- Dalla pagina su Funeral Mist di Piero Scaruffi -
(Testo originale di Piero Scaruffi, editing di Stefano Iardella)


(Tradotto da Stefano Iardella)

Funeral Mist, il progetto del chitarrista e cantante svedese Arioch (Hans Daniel Rosten), che ha anche cantato in alcuni album dei Marduk (camuffato sotto il moniker Mortuus), ha debuttato con l'EP Devilry (Shadow, 1998) ed è riuscito a raggiungere sia una velocità estremamente violenta sia una pesantezza estremamente densa in Salvation (Norma Evangelium Diaboli, 2003), un album black-metal per eccellenza.

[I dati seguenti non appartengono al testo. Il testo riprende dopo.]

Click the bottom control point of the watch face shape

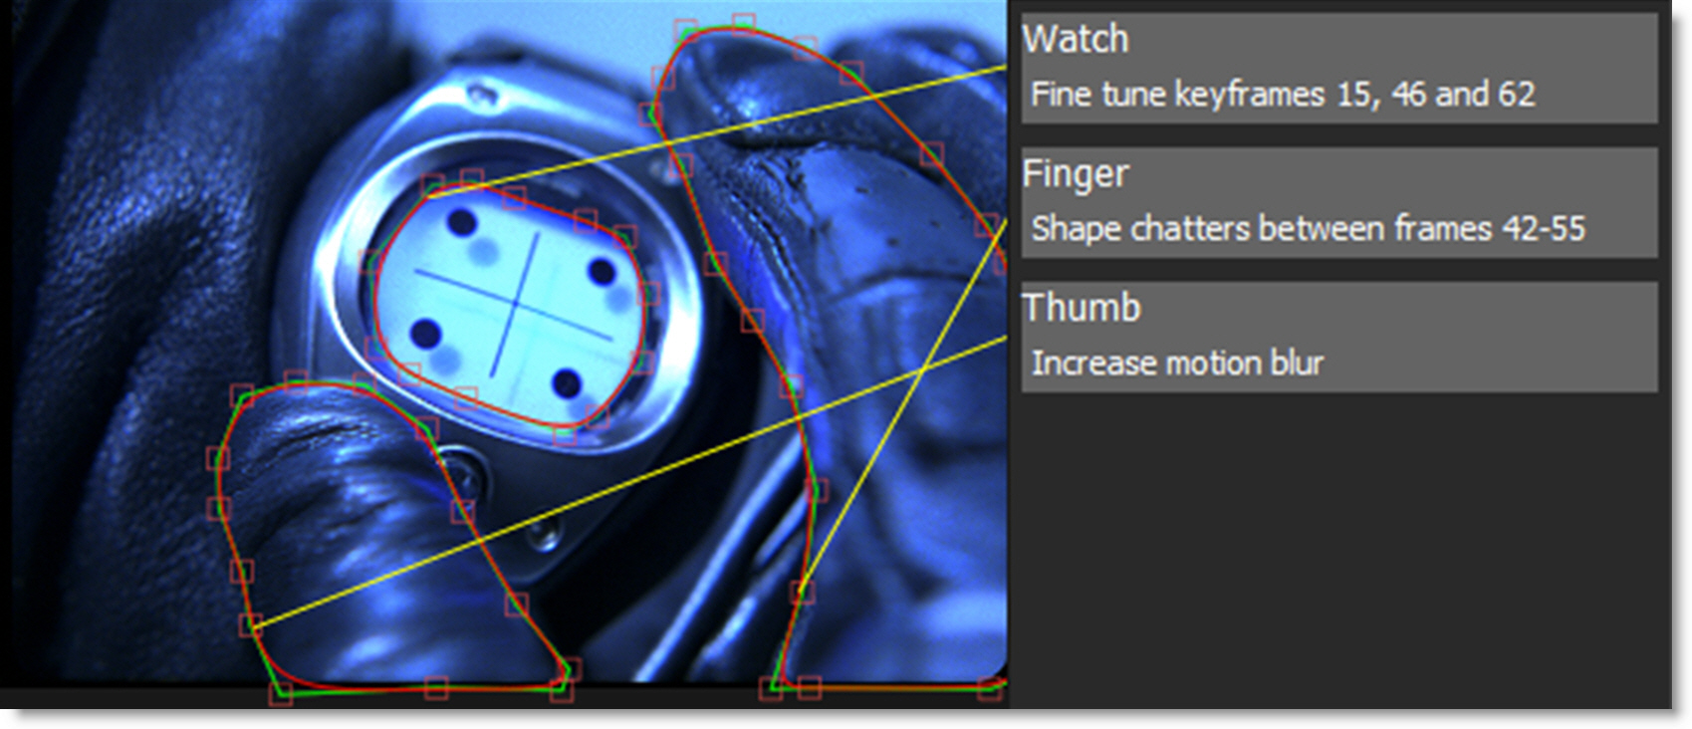pyautogui.click(x=564, y=434)
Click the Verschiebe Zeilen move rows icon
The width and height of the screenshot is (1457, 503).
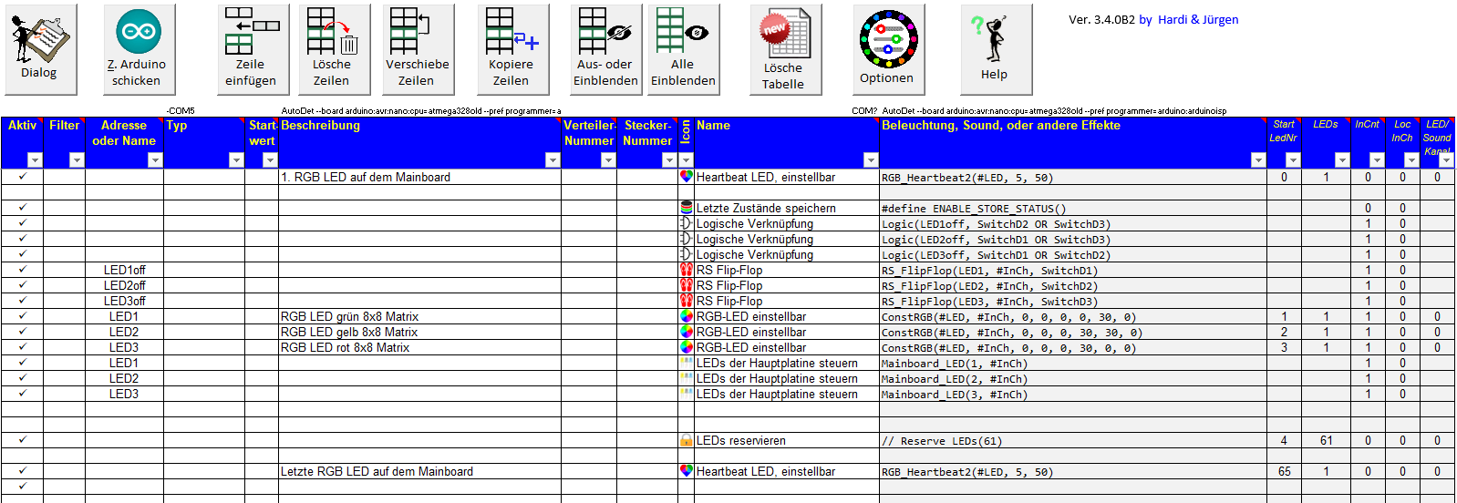pos(417,49)
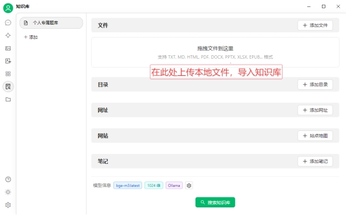The height and width of the screenshot is (215, 346).
Task: Click the 站点地图 button
Action: [315, 136]
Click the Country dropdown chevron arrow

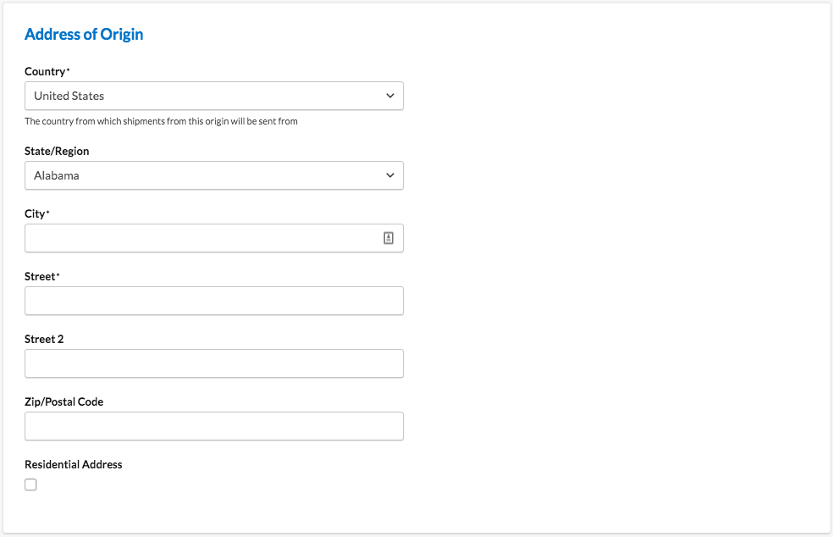pos(390,96)
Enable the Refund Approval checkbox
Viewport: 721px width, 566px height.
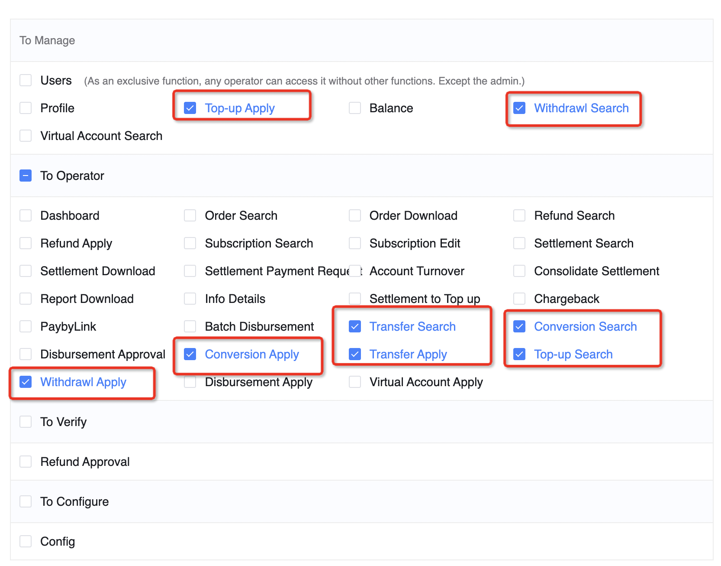26,462
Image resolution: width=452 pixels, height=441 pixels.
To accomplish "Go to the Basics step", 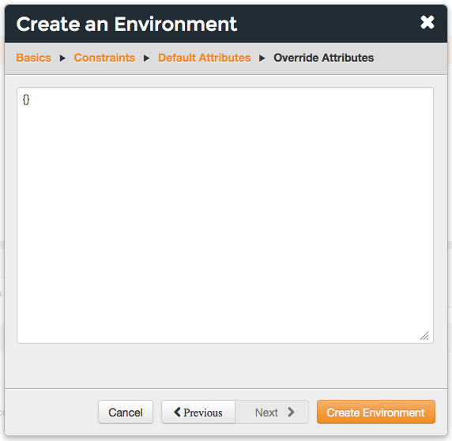I will click(33, 58).
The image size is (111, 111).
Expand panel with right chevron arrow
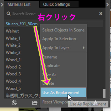107,4
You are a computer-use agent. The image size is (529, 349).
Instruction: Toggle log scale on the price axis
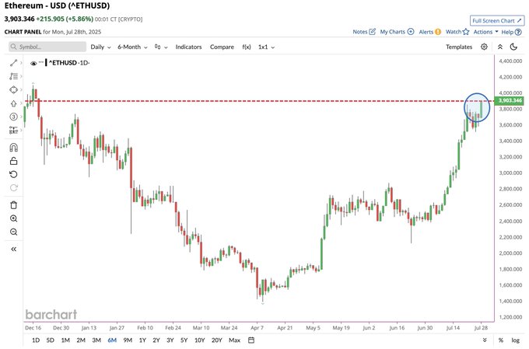[x=515, y=340]
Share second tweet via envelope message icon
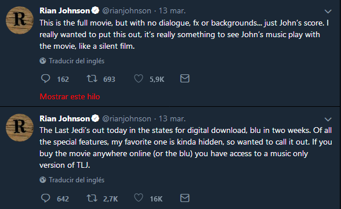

Il ringhio di Agnus Dei è sommerso da una massa contorta di riff degenerati e blastbeat. Perdition's Light seppellisce la declamazione sotto strati di sonorità gratuita. Bread To Stone (l'unica canzone sotto i tre minuti) non fa altro che accumulare caos. Per bilanciare lo spessore del rumore, Funeral Mist introduce instabilità e varietà. Meglio ancora, Sun Of Hope cambia ritmo più volte, iniziando in modalità Ramones e procedendo attraverso una sezione di vaudeville stomp per poi terminare con un baccanale satanico (pieno di coro exoterico). Across The Qliphoth va avanti e indietro dal galoppo insensato alla balbuzie agonizzante. Ciò nonostante, l'ordine e persino una progressione melodica emergono dal vortice frenetico di Breathing Wounds, una tiritera canticchiabile emerge dal ritmo isterico di schiaffi di Realm Of Plagues, e la pompa midtempo erutta dalla massa distorta di Holy Poison, l'album include due lunghi pezzi: Circle Of Eyes da 13 minuti, che vanta la voce più gotica del batch e un banchetto uniforme di colpi e graffi dall'inizio alla fine, e In Manus Tuas di 12 minuti, una faticosa danza mortale con una sonnolenta coda strumentale di musica da camera.

Erano in programma esperimenti ancora più non ortodossi. Maranatha (Ajna, 2009) si apre con una contraddizione: il continuo assalto infernale di Sword Of Faith seguito dal lento melodrammatico White Stone. Gli otto minuti di Jesus Saves si orientano verso quest'ultimo, evitando l'attacco frontale per una dinamica virulenta ma intelligente, che ricorda l'hard rock progressivo degli anni '70. Quella contraddizione ha generato le anime torturate di Living Temples e soprattutto di Anathema Maranatha, divise tra un rumore stridente estremo e folli esplosioni emotive. Blessed Curse, di 12 minuti, è costruito attorno alla recitazione di un predicatore e la voce non fa altro che urlare mentre la batteria mantiene un ritmo costante: il peso della canzone è sulle spalle dell'antemica e distorta chitarra. Ironicamente finisce per suonare come una versione più veloce e stravagante di una parodia rock'n'roll dei Cramps. I sette minuti di Anti-Flesh Nimbus, l'apice gotico dell'album, sono una lenta marcia verso una luce accecante. Un coro celebra l'apoteosi del male. Maranatha ha utilizzato le basi gettate da Salvation per trascendere i generi e mettere in scena un dramma universale.

Passano quasi dieci anni prima del lavoro successivo, il suo terzo album in studio, Hekatomb (Norma Evangelium Diaboli, 2018), con Lars B alla batteria.